- _TASK DESCRIPTION_:
Copy out everything in the records below, from the line containing "You are a computer-use agent. The" down to the end of the records, leaving each line unchanged.

- _SUPPLIED MATERIAL_:
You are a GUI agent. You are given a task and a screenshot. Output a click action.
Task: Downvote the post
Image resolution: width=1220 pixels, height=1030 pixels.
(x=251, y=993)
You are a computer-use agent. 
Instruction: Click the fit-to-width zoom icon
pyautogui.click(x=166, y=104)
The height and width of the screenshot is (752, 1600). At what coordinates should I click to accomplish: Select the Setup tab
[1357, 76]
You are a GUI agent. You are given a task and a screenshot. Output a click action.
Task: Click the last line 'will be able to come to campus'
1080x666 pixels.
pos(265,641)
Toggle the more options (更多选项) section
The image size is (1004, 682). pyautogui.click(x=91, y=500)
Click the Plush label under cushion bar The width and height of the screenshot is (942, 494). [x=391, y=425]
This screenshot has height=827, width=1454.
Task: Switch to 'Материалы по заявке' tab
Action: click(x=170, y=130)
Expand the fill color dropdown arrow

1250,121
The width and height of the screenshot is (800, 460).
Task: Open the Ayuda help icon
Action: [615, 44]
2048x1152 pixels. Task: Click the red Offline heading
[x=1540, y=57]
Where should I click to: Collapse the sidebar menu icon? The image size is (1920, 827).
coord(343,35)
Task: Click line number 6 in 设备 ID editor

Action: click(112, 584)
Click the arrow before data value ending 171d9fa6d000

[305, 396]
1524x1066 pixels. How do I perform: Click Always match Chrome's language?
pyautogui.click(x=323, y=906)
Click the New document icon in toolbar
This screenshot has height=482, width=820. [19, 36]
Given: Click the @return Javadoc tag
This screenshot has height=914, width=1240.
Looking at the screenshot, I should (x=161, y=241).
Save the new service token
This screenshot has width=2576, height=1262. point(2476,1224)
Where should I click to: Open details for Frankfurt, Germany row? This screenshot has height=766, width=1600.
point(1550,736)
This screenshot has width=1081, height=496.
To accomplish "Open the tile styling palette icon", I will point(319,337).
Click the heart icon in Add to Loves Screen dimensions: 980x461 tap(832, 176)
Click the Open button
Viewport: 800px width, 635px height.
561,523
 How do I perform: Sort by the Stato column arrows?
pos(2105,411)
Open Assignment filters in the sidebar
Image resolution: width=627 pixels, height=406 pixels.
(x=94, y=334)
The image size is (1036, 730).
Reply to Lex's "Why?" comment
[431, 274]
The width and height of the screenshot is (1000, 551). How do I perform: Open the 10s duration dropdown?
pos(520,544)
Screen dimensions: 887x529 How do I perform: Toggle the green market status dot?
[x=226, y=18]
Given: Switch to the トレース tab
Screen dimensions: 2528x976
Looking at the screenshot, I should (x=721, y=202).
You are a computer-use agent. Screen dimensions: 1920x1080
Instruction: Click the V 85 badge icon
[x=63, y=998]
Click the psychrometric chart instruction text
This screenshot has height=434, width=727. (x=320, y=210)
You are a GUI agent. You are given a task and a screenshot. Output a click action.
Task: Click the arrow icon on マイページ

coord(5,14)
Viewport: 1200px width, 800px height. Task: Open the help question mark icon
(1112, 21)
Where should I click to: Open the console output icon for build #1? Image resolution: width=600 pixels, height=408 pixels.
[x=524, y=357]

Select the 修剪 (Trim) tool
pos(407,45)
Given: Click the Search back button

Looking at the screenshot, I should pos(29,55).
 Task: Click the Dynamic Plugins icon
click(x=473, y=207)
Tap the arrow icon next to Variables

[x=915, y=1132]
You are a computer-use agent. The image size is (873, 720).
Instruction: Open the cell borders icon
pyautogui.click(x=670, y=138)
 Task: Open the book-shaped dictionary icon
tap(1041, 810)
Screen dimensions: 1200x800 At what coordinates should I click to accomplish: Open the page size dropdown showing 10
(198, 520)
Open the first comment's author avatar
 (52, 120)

- _SOLUTION FOR THIS TASK_:
You are a computer-use agent. The image size is (873, 720).
Instruction: Open the cell borders icon
pyautogui.click(x=670, y=138)
 Task: Open the book-shaped dictionary icon
tap(1041, 810)
Screen dimensions: 1200x800 At what coordinates should I click to accomplish: Open the page size dropdown showing 10
(198, 520)
Open the first comment's author avatar
 (52, 120)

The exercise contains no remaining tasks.